I gave Rodrik's book a glowing blurb in Bloomberg View, and it was well-deserved. But actually I do have one big problem: the first two chapters. These chapters consist entirely of Rodrik's very general thoughts on economic models, and what they should and shouldn't be used for.
The problem with these early chapters is the audience. Economists will already have heard most or all of these philosophical ideas. Non-economists, in contrast, will probably not understand what they're reading, because the chapters are written in sweeping, general terms, and move very quickly between a number of difficult topics that each require a good deal of background knowledge. So these early chapters suffer the same issue as Karthik Athreya's Big Ideas in Macroeconomics - they fall into an uncanny valley, too old-hat for economists but too inside-baseball for non-economists.
So I fear that many readers may get turned off early and not finish the book. Which is a shame, because the latter two thirds of it are really excellent, and should be read carefully by economists and non-economists alike.
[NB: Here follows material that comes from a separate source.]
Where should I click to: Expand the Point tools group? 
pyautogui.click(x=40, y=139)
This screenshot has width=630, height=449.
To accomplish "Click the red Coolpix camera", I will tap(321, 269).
Rodrik really shines when he talks about his own field, development econ. He gives a vivid recounting of the Washington Consensus - why it was adopted, why it went wrong, and how the mistakes could have been avoided. The story of the Washington Consensus provides the perfect backdrop for Rodrik's ideas about what economists and models should do. The episode demonstrates why it's important for policy advisors to look at a bunch of alternative models, and use personal judgment to choose which ones to use as analogies for reality. It is the perfect example of the "models as fables, economists as doctors" worldview that Rodrik is trying to lay out.
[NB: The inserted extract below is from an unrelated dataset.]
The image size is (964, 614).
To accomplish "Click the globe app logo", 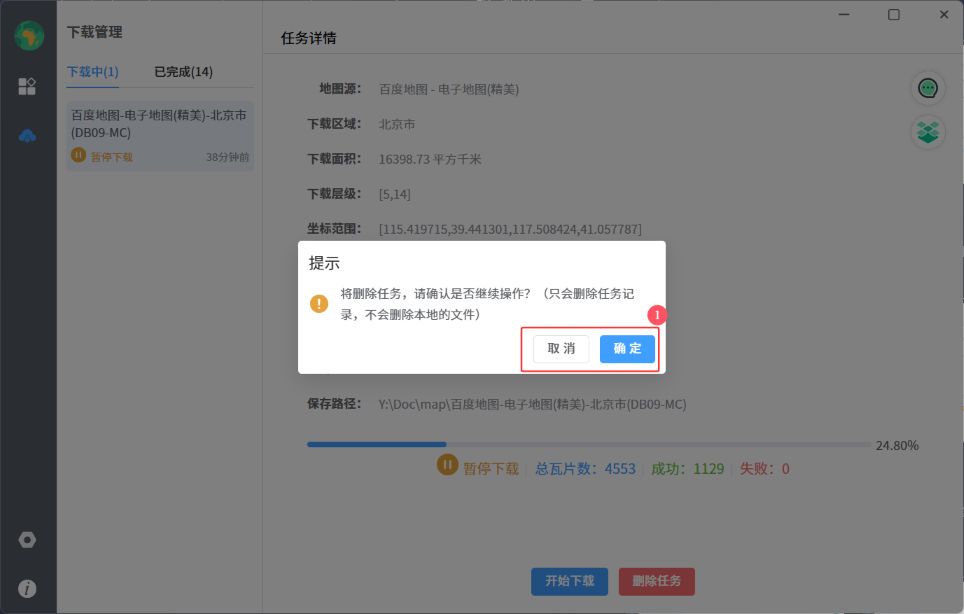I will (x=28, y=36).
In fact, I wish more of the book had been about trade and development economics. Rodrik's blog posts and articles on these topics are always top-notch, and when you look at how Rodrik has struggled with these topics, you easily understand why he thinks about modeling and policy recommendation in the way that he does.
Anyway. Enough nitpicking. It's Rodrik's book, not my book.
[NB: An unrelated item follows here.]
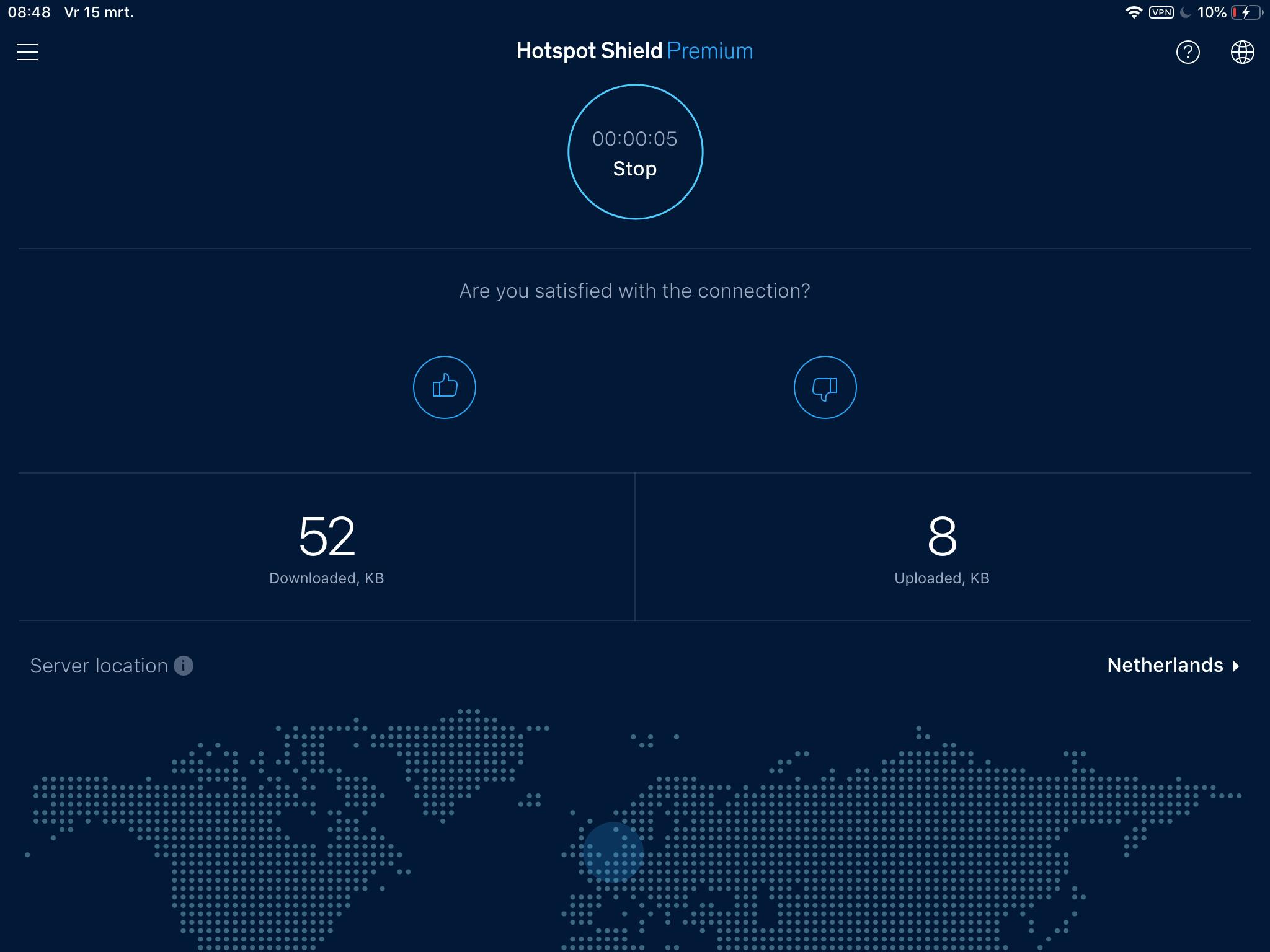Click the arrow next to Netherlands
Chapters 3 through 6 of Economics Rules alternate between Rodrik's criticisms of his colleagues and his responses to outsiders' criticisms of the econ profession. On all of these points, I find myself pretty much in agreement with him. It's very difficult to sum them all up (so go read the book), but here's a few that really stood out:
* Rodrik notes that economists tend to present a much more simplistic, pro-market stance to the public than they show in their research and behind closed doors. He attributes this to economists' widespread belief that the public is biased against markets. Rodrik suggests that economists give the public a little more credit, and change their public stance to reflect the true diversity of their views. That sounds right to me.
* Rodrik strongly criticizes the New Classical and RBC macro theorists of the 1980s. He essentially accuses them of trying to create a grand unified Theory of Everything, which in econ is just never going to work. That sounds about right.
* Rodrik tries to counter the criticism that economists ignore things like norms. In doing so, he basically says "The evidence shows that norms often matter, and economists pay attention to the evidence." This demonstrates Rodrik's deep respect for data and evidence. He doesn't even mess with the question of "theory vs. data" - to Rodrik, the two always go together. I admire that a lot.
* Rodrik does say one thing that kind of bothers me. He says that economics, unlike science, doesn't replace bad models with better ones - it just makes new models, expanding the menu of models that policy advisors have to choose from. That seems very true in practice. You rarely hear economists talk about models being "disproven", "falsified", or "rejected". But to think that any model is appropriate in some situation seems wrong to me. There are always many more models than real-life situations. Most of those models are just never applicable or useful to any real-world phenomenon. I think economists could stand to recognize this more.
Anyway, this is a great book, and a quick read. Get it and read it if you haven't.